* [PASSAGE TO READ]:
________________

[Date Prev][Date Next][Thread Prev][Thread Next]
[Date Index]
[Thread Index]
- Subject: Re: Tricky little string parsing challenge
- From: "szbnwer@..." <szbnwer@...>
- Date: Tue, 19 Mar 2019 17:19:32 +0000
+1:
1.2.3:
a) ...
b) ...
ba) ...
bb) ...
c) ...
just try to be smart based on the parentheses! :D btw the law stuffs
are kinda very well formed stuffs actually, so thats a good
playground. :D (<--my future plans) nlp is actually a thing where i'd
seriouly considerate to get a heavy-weight tool for anything
universal, while i'd still prefer an own one, for my custom needs, my
own mental models, better understanding, and what not. if i can parse
the language, that the nlp stuff was written in, then i can easily
collect out its data set goodies, while probably i can automatize it
for a next version....

________________

* [PROMPT]: Carry on the forum reply about parsing nested outline labels and building your own language-processing tools, picking up right after its last sentence.

* [LISTED RECORDS]:
________________

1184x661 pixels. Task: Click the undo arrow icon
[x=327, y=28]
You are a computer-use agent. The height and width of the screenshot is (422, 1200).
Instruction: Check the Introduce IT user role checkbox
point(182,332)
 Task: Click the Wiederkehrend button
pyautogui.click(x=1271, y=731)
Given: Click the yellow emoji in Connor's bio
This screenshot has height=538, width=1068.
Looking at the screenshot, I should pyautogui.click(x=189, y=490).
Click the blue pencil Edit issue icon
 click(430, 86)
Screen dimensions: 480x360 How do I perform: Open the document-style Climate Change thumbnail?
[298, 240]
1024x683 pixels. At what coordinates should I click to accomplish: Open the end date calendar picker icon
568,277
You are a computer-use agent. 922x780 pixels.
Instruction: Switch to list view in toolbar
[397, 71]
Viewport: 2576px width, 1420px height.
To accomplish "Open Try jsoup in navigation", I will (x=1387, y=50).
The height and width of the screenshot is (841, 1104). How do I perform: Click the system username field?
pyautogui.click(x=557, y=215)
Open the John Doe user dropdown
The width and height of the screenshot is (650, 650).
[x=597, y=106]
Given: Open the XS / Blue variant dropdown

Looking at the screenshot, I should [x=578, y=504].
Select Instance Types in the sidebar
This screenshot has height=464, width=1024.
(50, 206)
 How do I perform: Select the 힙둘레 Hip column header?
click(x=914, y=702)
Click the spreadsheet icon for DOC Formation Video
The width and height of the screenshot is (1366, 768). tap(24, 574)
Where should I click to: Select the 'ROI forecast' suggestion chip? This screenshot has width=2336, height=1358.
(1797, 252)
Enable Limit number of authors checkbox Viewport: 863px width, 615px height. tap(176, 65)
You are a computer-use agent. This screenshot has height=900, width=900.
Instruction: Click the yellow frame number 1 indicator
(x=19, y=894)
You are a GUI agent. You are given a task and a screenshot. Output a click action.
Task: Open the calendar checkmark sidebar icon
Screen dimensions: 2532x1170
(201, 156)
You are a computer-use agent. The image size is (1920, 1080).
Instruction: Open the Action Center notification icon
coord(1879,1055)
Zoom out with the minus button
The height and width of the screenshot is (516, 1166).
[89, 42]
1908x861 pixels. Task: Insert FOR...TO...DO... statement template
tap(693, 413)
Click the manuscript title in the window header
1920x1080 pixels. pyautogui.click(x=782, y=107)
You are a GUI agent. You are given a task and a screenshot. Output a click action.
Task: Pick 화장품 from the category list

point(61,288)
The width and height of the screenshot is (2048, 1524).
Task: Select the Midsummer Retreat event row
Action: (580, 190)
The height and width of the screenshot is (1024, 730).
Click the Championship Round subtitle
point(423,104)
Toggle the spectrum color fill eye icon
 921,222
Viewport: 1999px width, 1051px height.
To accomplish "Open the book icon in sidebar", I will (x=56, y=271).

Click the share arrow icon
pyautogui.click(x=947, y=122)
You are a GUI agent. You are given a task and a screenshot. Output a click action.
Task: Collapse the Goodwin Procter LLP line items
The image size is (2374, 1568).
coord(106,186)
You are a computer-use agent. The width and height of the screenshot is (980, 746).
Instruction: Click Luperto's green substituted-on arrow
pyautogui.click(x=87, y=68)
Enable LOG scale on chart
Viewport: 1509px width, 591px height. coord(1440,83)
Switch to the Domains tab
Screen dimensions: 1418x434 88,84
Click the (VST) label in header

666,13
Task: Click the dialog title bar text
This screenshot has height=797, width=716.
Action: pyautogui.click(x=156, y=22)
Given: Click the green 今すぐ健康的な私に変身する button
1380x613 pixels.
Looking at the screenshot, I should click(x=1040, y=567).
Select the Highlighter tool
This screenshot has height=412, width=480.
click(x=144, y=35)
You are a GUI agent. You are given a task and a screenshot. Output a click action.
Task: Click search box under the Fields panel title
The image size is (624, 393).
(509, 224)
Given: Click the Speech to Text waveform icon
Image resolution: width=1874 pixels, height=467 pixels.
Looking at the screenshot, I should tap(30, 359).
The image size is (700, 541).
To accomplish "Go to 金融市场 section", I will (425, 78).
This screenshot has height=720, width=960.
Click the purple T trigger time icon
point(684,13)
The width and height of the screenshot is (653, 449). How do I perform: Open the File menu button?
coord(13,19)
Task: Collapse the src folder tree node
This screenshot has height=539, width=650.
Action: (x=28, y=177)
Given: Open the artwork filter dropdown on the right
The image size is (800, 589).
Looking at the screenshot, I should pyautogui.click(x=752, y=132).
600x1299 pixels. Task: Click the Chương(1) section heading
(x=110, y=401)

________________

* [TASK ANSWER]:
bests! :)
2019-03-19 17:08 GMT, szbnwer@gmail.com <szbnwer@gmail.com>:
> hi there! :)
>
> an another gotcha is when an abbreviation with a point after it can
> stand on the end of a sentence, and in that case, theres no extra
> fullstop, at least in hungarian, but i think in english too... and the
> previous wasnt 3 sentences, while this is one! :D btw what about
> factorials (5!=120)? about malformed texts, like mine? u can only
> reach higher and higher precision, but its a hard nut to make it it
> perfect... what u can actually achieve is to make it semi automated,
> and completed on a single document base, like collecting the nasty
> bits (punctuation, float numbers and capital letters), and handselect
> them, or give it some additional rules in general, or on a document
> base...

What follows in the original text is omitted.